The Defense Department invests more than $1 billion annually in small business-made technologies through its Small Business Innovation Research (SBIR) program. Once this new DARPA-led SBIR project opens July 29, small businesses will submit proposals and compete to help develop a device that accurately measures ICP non-invasively, is simple to operate and is suitable for both in-hospital and pre-hospital settings, according to pre-release documents.
“This is definitely a capability that has been of interest for many years,” Chretien said. “And this is not to take away from any of the technologies that do exist now or that have been reported in the scientific literature — but there’s nothing available now that meets all the criteria that we would need for use in a field setting.”
In particular, the technology “can’t require the amount of technical skill that you only find in a hospital-based subspecialty,” and must be easy to use in austere or challenging settings, the physician noted. Further, it must provide continuous measurements, not just a spot check on whether a patient’s pressure is high or low, but the ability to show changes over time.
DARPA, by the nature of the agency, takes an experimental approach to solving problems, and in this case Chretien is hoping to be surprised with proposals for ideas that others haven’t thought of before.
“We don’t want to stifle that creativity. We want to encourage it,” Chretien said. “So I can’t predict what will come in.”
An open-ended approach to possibly lifesaving tech
Though he couldn’t be prescriptive about what the resulting technology may look like, Chretien said he “definitely” sees artificial intelligence and machine learning playing a “big part” in the development and application of the envisioned monitors.

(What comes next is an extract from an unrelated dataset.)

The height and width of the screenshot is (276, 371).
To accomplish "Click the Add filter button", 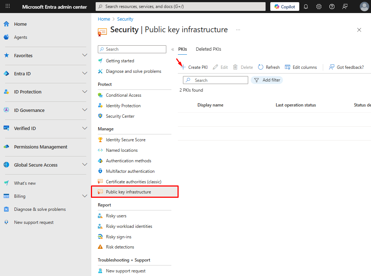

“One of the ideas that is getting a lot of interest in the critical care community now is the concept of ‘what is the optimal intracranial pressure for a given patient?’” he explained.
Most existing guidelines provide a particular value for clinicians to try to achieve. But an idea that is growing in interest in the field is that perhaps that value may be different for each patient, depending on their physiology or injury patterns. In Chretien’s view, AI and machine learning could play a key role in exploring whether that is the case and if there should be individual specific treatment targets.
“This technology is not going to tell us what the target is, but it could enable the research that would get us there,” he said.
Regardless of the approach proposers take, down the line, software and sophisticated analytics may also one day be used to filter out the inevitable noise associated with the devices to establish a clean and clear signal.
And another possible use for AI and machine learning in this pursuit has to do with monitoring patients with critical illness, Chretien noted.
“If we have this ability to measure intracranial pressure non-invasively, and we have other continuous measurements to which is common in an intensive care unit, and it’s increasingly possible in les- resourced settings, how do we take all of that information and use it to gain a better understanding of the patient’s current status, and what treatments they need at a given time — and what treatments they may need in the future?” he explained.
The potential devices could also enable “that data to get a much broader patient population than it is now,” according to Chretien. “So, AI definitely has a role there.”
DARPA projects can take as long as four years to unfold, but Chretien added that the agency is focused on swift development of a device in as quick as two years. The project also requires approved clinical study on living humans, and could culminate in the submission for Food and Drug Administration (FDA) clearance of the produced device.
“We want to see how well this device performs in actual patients who have brain injury. So, this is not just a development of a device in a lab and some kind of laboratory model, or even an animal model. This is for human patients, and so I think that’s going to give us early indication of whether we have a successful approach here,” Chretien said.